Requirements –
Reproduce the entries below verbatim, from the line containing "You are a computer-use" through the end of the entries, both ends included. Leave the pictures out of your answer.
╭──
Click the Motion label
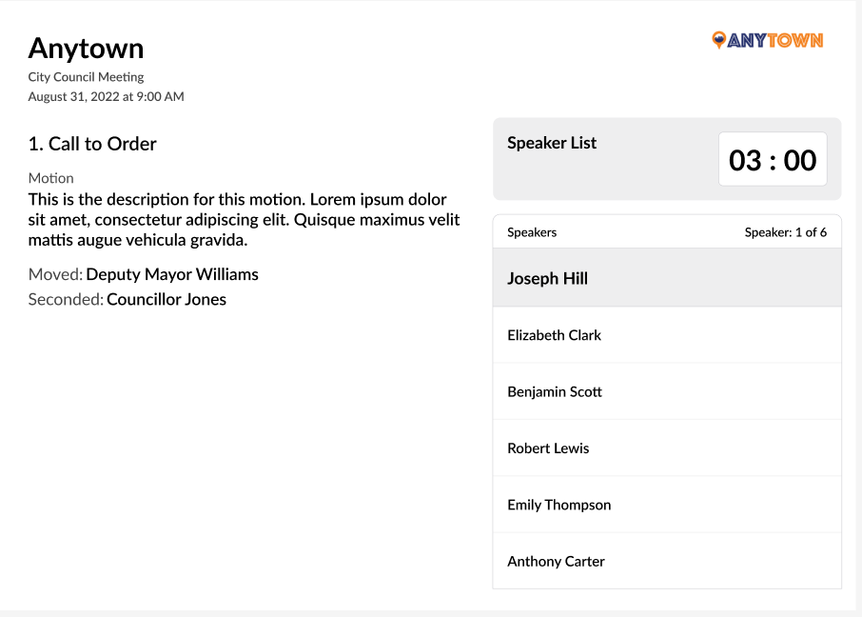 [x=50, y=178]
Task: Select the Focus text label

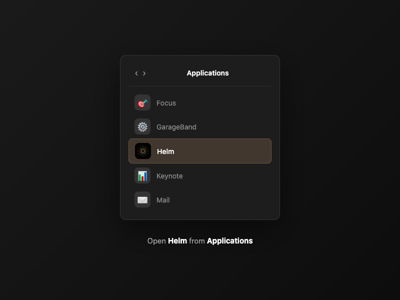Action: coord(166,103)
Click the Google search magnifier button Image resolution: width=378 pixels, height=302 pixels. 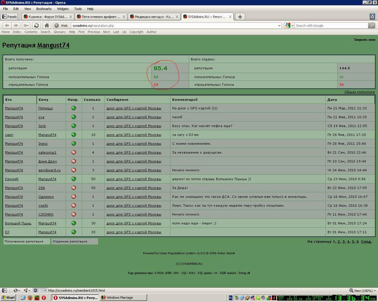(372, 25)
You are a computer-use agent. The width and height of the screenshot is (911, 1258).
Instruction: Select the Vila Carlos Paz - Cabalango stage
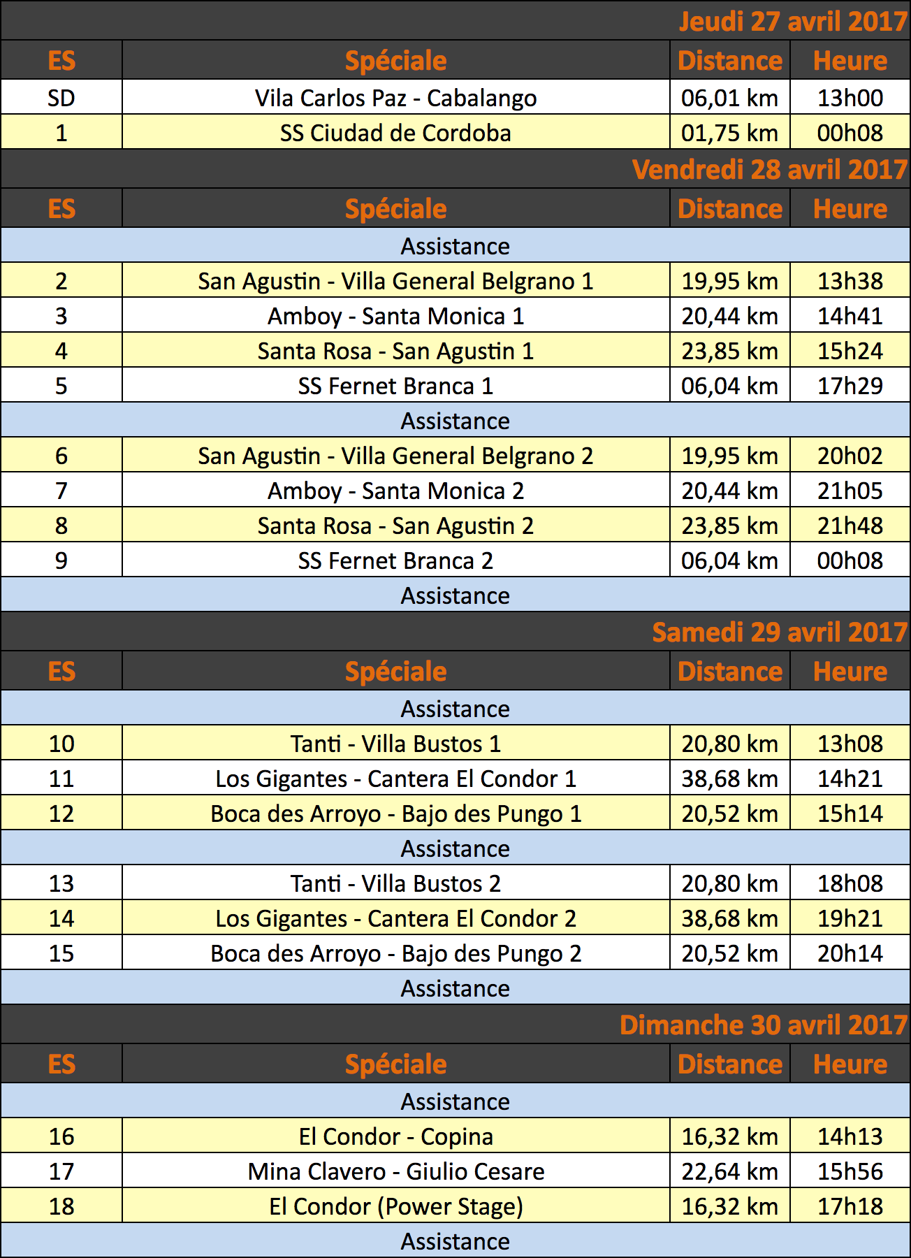[x=395, y=98]
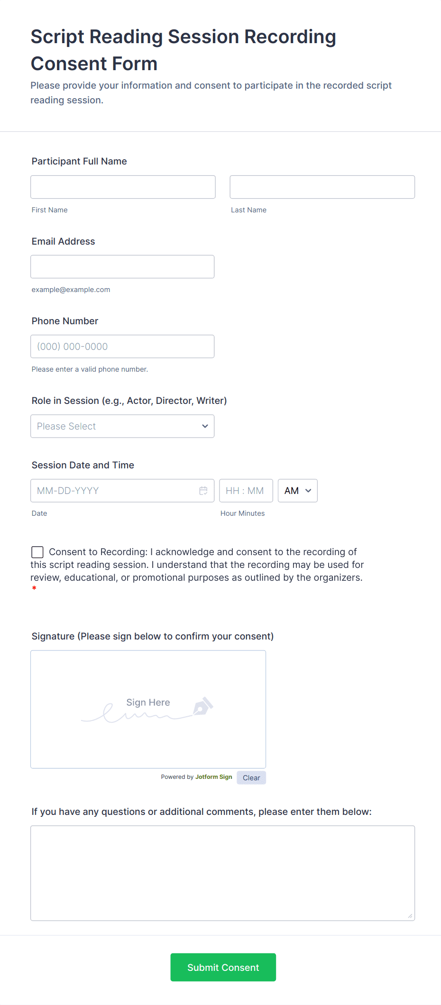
╰──
Response –
You are a computer-use agent. The width and height of the screenshot is (911, 1258).
Instruction: Select the Vila Carlos Paz - Cabalango stage
[x=395, y=98]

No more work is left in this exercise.